──────── TRECHO PARA LEITURA ────────

Publicado em: 30/05/2011

Hoje acordei com uma péssima sensação: vergonha… derrota… baixa estima… Com mais de 25 anos de produção cultural nas costas, 30 anos de jornalismo, não consigo entender como este tipo de coisa acontece em nosso “País de Todos!”

Precisamente hoje, 29 de maio de 2011, eu, meus colegas de elenco, diretor e técnicos do espetáculo teatral UMA ÚLTIMA CENA PARA LORCA, deveríamos estar embarcando num vôo Brasília/Lisboa para uma apresentação no dia 4 de junho, na 12ª Mostra Internacional de Teatro de Santo André, em Portugal.

O convite chegou por e-mail há pouco mais de um mês e deixou a todos orgulhosos. Afinal, UMA ÚLTIMA CENA PARA LORCA, texto de Roberto Gerin, direção de André Amaro, com um elenco reunindo três gerações de atores alunos da primeira faculdade de Artes Cênicas de nosso país, a Faculdade de Artes Dulcina de Moraes, instalada na Capital Federal há 30 anos, era o único espetáculo brasileiro a participar de uma das mais importantes Mostras de Teatro da Europa. Autor, diretor, elenco, produção. Todos de Brasília. Esta nossa cidade que só chega às manchetes dos jornais espontaneamente quando o assunto é corrupção, falcatruas, jogos de interesse e poder.  Uma cidade que, aos 51 anos, tem várias gerações de pessoas do bem que todos os dias se sentem atacadas, agredidas mesmo, quando estão em outras cidades e são “acusadas” de participar dessas “coisas feias” escritas, estampadas, digitalizadas nos veículos de comunicação.

Nós de UMA ÚLTIMA CENA PARA LORCA, a exemplo de tantos outros artistas de Brasília, consagrados ou não pela mídia, construímos dia a dia, com o maior carinho e muito trabalho, a história cultural da Capital Federal. E, com muito pouco ou quase nada de ajuda financeira para nossos projetos, os artistas que permanecem em Brasília, por opção, ideologia ou seja lá qual o motivo, não são levados a sério pelas autoridades ditas culturais. Mas vejam bem: se vive de arte em Brasília! Atenção!! Muitos vivem de arte em Brasília. A população reconhece e comparece  às casas de espetáculos, bares, restaurantes onde a arte é contada e cantada nas quadras, não em esquinas como as do eixo cultural do país: Rio e São Paulo.

Mas por que autoridades culturais de fora, tal qual a população que nos prestigia, acreditam em nós? Foi assim que o Sr. Mário Primo, diretor da 12ª Mostra Internacional de Teatro de Santo André, nos convidou com hospedagem, alimentação, transporte entre Lisboa e Santo André e uma ajuda de custo de 1500 euros, para a apresentação de UMA ÚLTIMA CENA PARA LORCA, no próximo dia 4 de junho, produzida pela AJAGATO – Associação Juvenil Amigos do GATO (Grupo Amador de Teatro de Santo André). Ficou para o Brasil dar de contrapartida 12 passagens aéreas Brasília/Lisboa/Brasília. Total deste custo? US$ 13 mil, ou aproximadamente R$ 18 mil.

──────── MATERIAL FORNECIDO ────────

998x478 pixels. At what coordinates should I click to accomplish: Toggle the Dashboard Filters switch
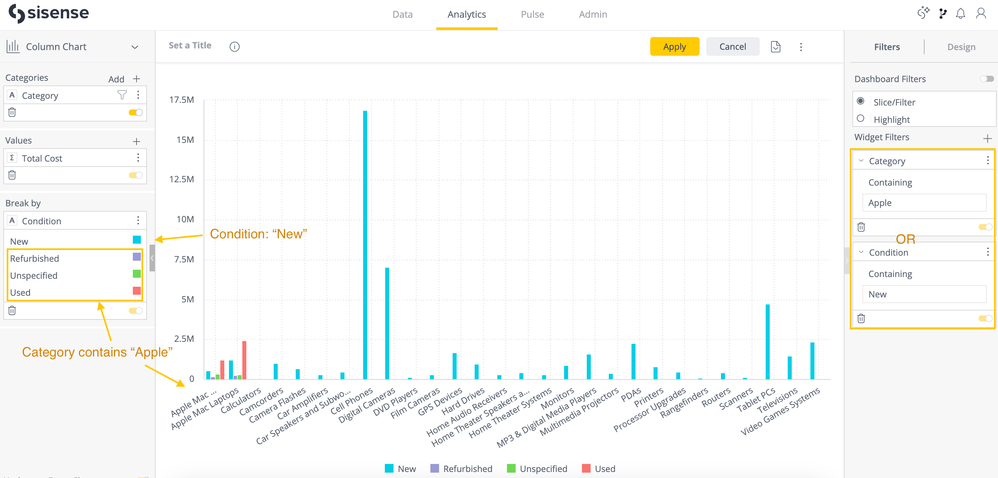(987, 79)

────────

» INSTRUÇÃO
Transcreva do trecho para leitura a passagem que começa em "Nós de UMA ÚLTIMA" e vai até "e São Paulo.", incluindo essas palavras.

» RESOLUÇÃO
Nós de UMA ÚLTIMA CENA PARA LORCA, a exemplo de tantos outros artistas de Brasília, consagrados ou não pela mídia, construímos dia a dia, com o maior carinho e muito trabalho, a história cultural da Capital Federal. E, com muito pouco ou quase nada de ajuda financeira para nossos projetos, os artistas que permanecem em Brasília, por opção, ideologia ou seja lá qual o motivo, não são levados a sério pelas autoridades ditas culturais. Mas vejam bem: se vive de arte em Brasília! Atenção!! Muitos vivem de arte em Brasília. A população reconhece e comparece  às casas de espetáculos, bares, restaurantes onde a arte é contada e cantada nas quadras, não em esquinas como as do eixo cultural do país: Rio e São Paulo.